[Start of section]

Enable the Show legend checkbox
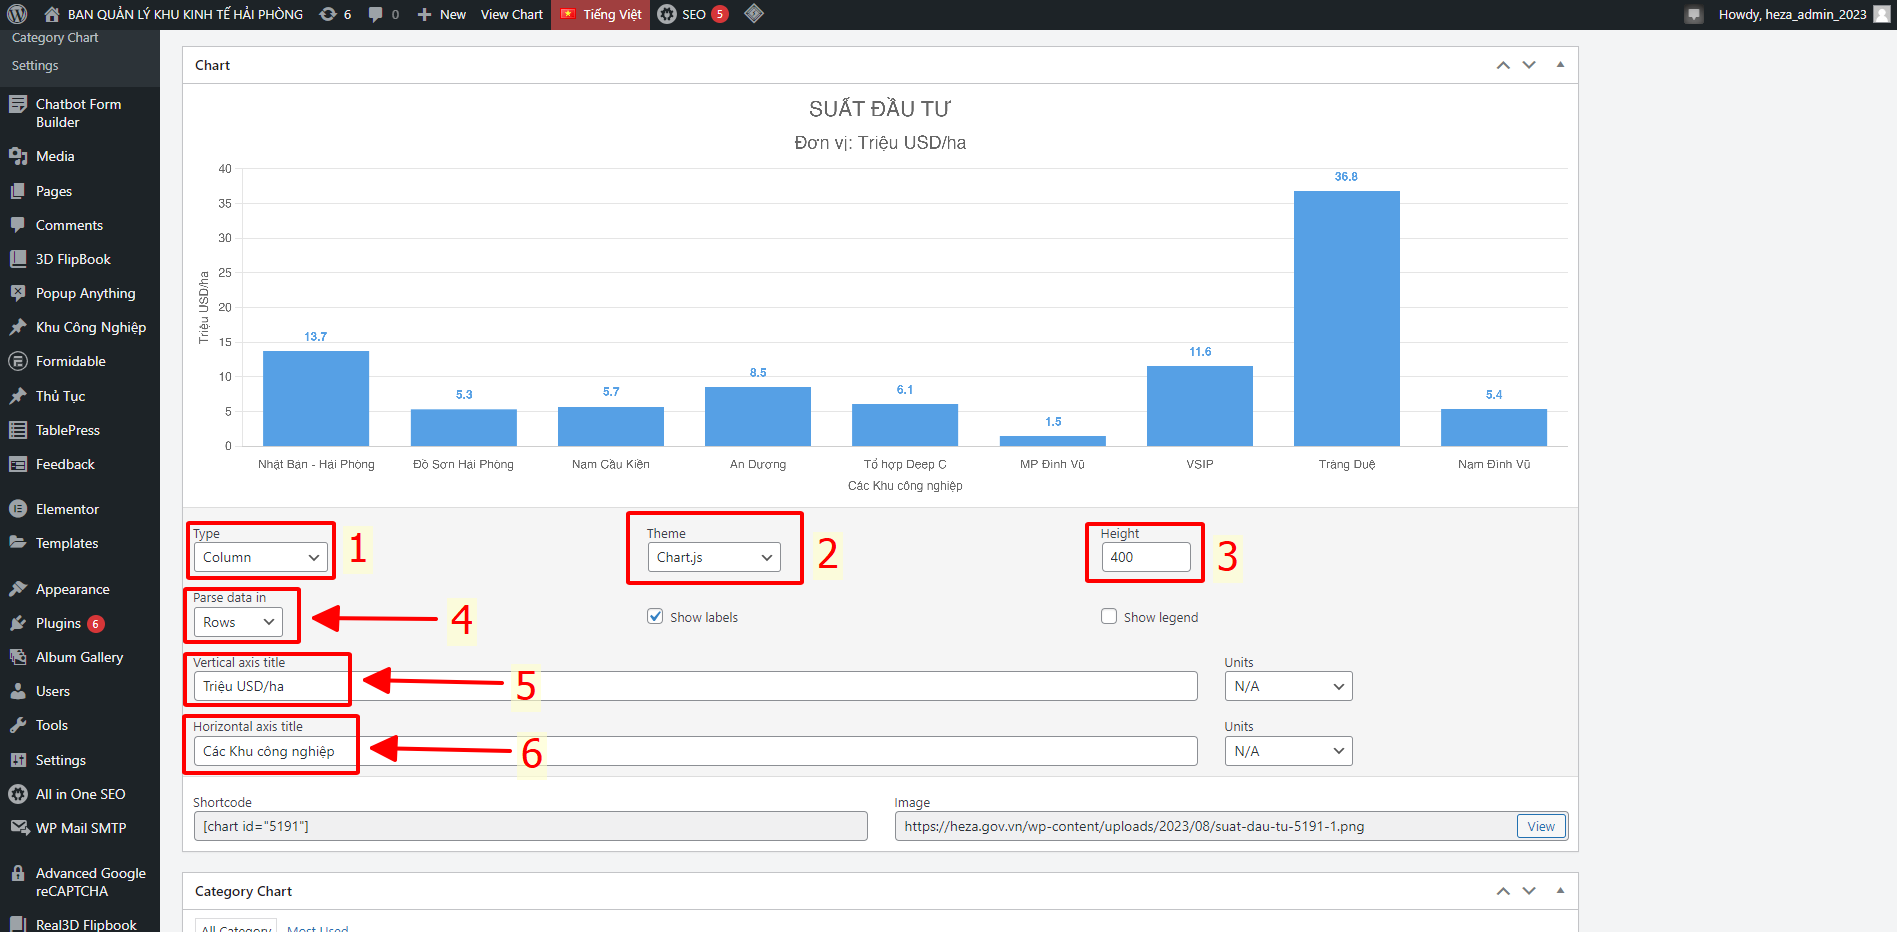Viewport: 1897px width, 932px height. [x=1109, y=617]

[End of section]
[Start of section]

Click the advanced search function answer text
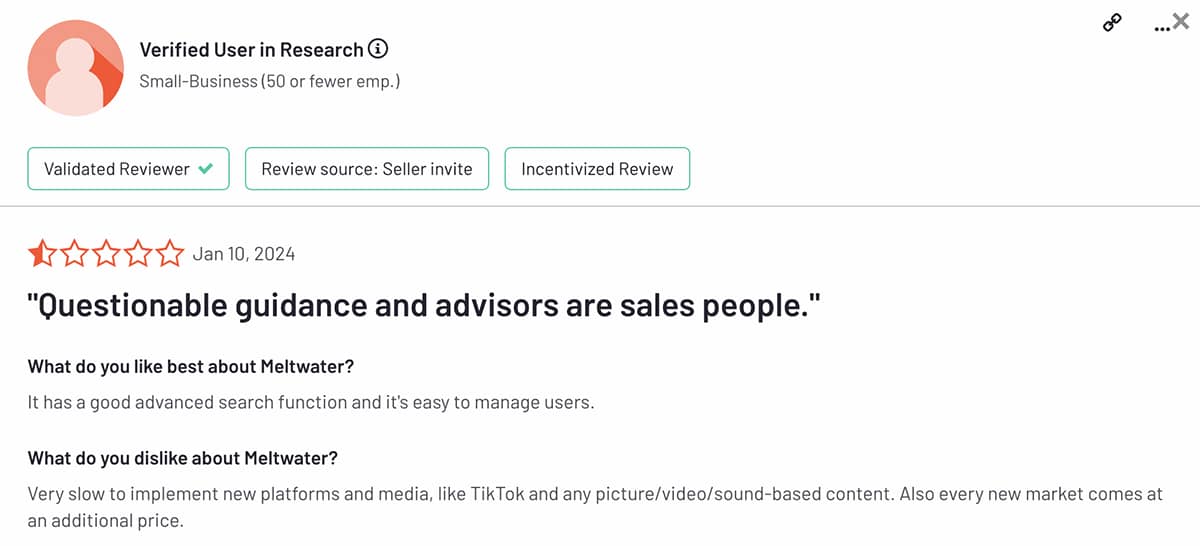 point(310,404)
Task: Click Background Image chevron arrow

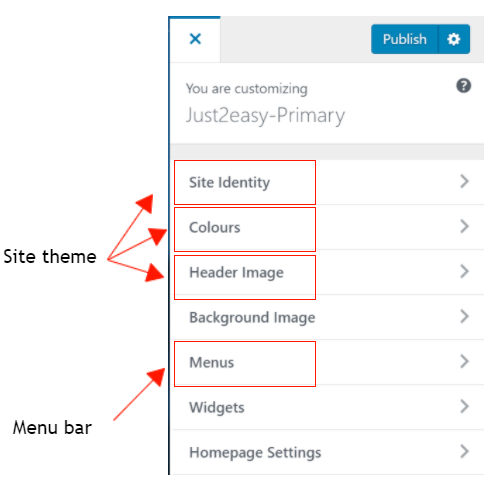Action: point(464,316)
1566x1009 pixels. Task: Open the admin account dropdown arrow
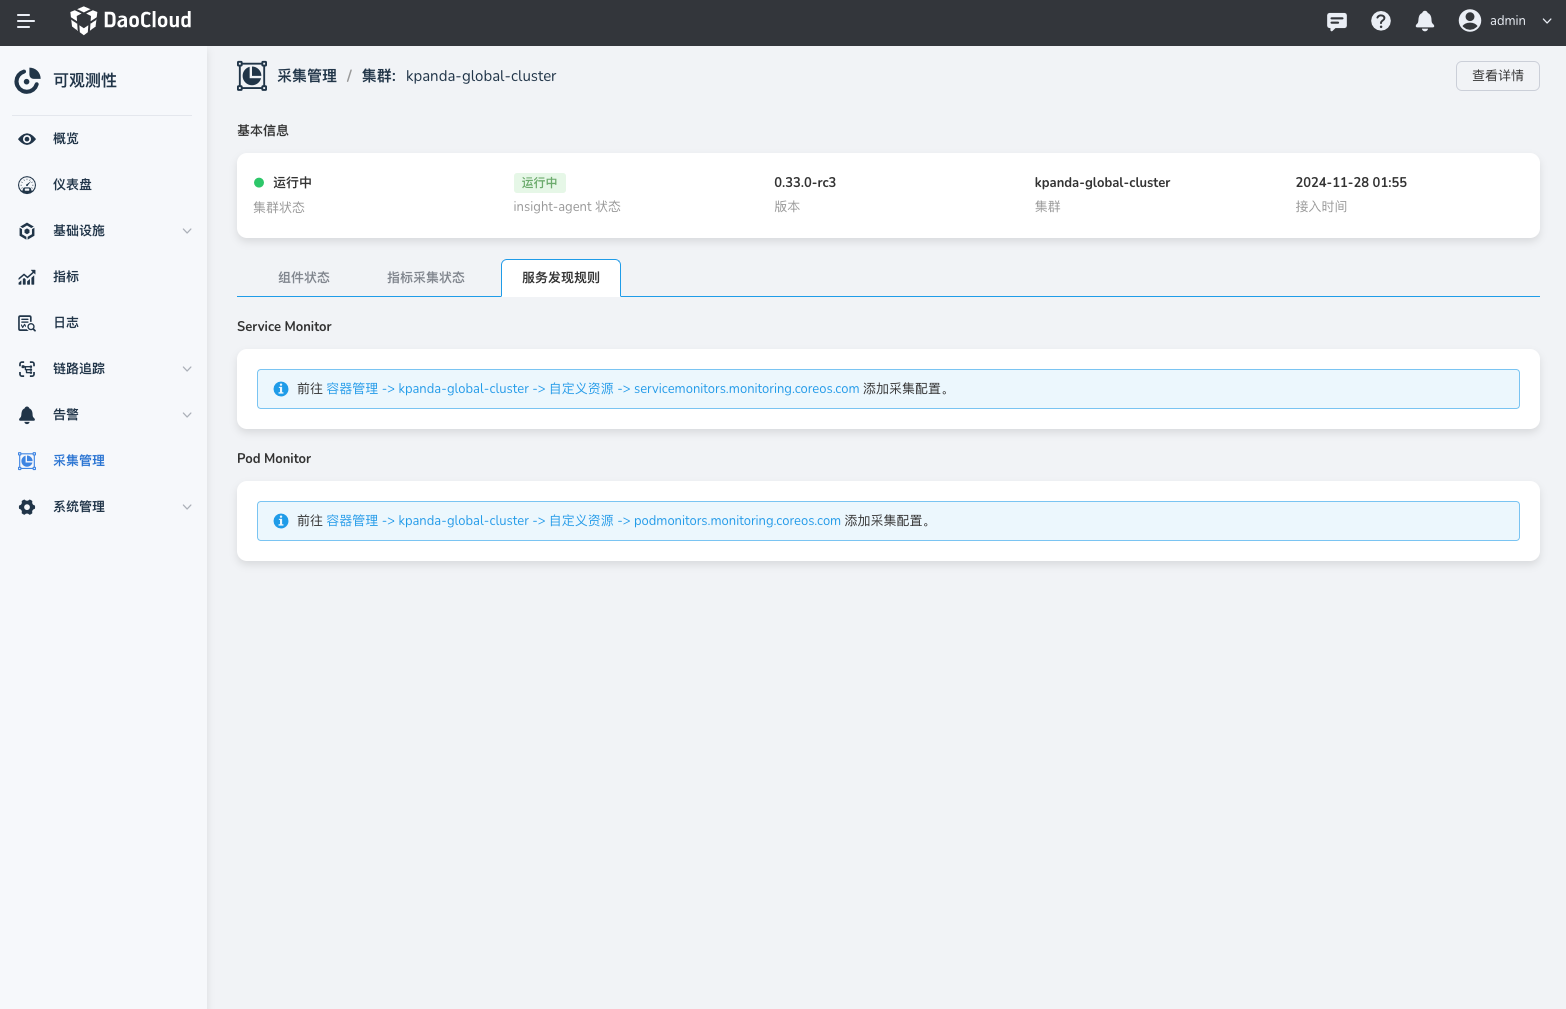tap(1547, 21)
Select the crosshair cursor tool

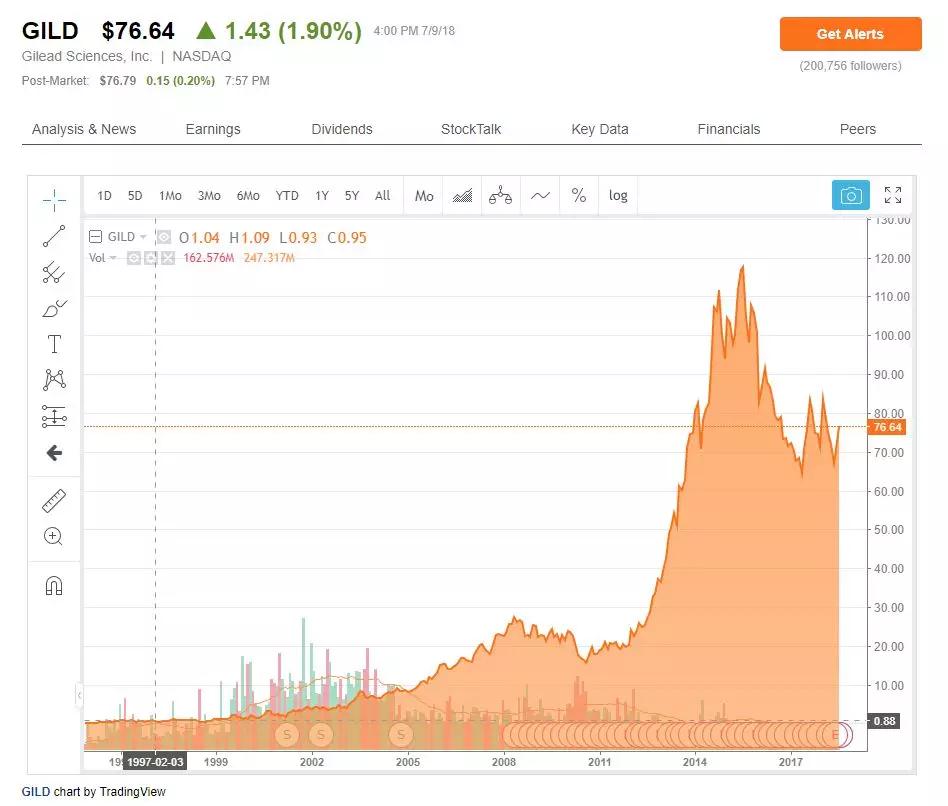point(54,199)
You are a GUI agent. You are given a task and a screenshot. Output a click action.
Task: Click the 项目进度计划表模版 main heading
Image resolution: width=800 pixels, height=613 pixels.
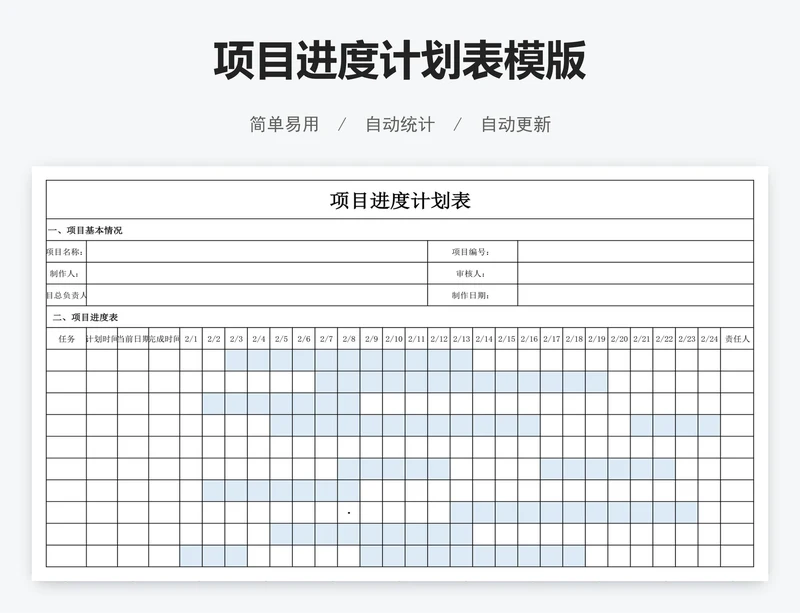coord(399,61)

[End of section]
[Start of section]

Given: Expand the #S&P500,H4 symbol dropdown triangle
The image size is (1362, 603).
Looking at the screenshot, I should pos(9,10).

[End of section]

### Exercise directions
Using the records above, repeat exactly the run of lines that starts with the line with "Click the advanced" and goes on through the line with "Task: Click the 项目进度计划表模版 main heading"; omit each picture.

### Solution to the problem
Click the advanced search function answer text
 point(310,404)
Task: Click Background Image chevron arrow

Action: point(464,316)
1566x1009 pixels. Task: Open the admin account dropdown arrow
tap(1547, 21)
Select the crosshair cursor tool

point(54,199)
You are a GUI agent. You are given a task and a screenshot. Output a click action.
Task: Click the 项目进度计划表模版 main heading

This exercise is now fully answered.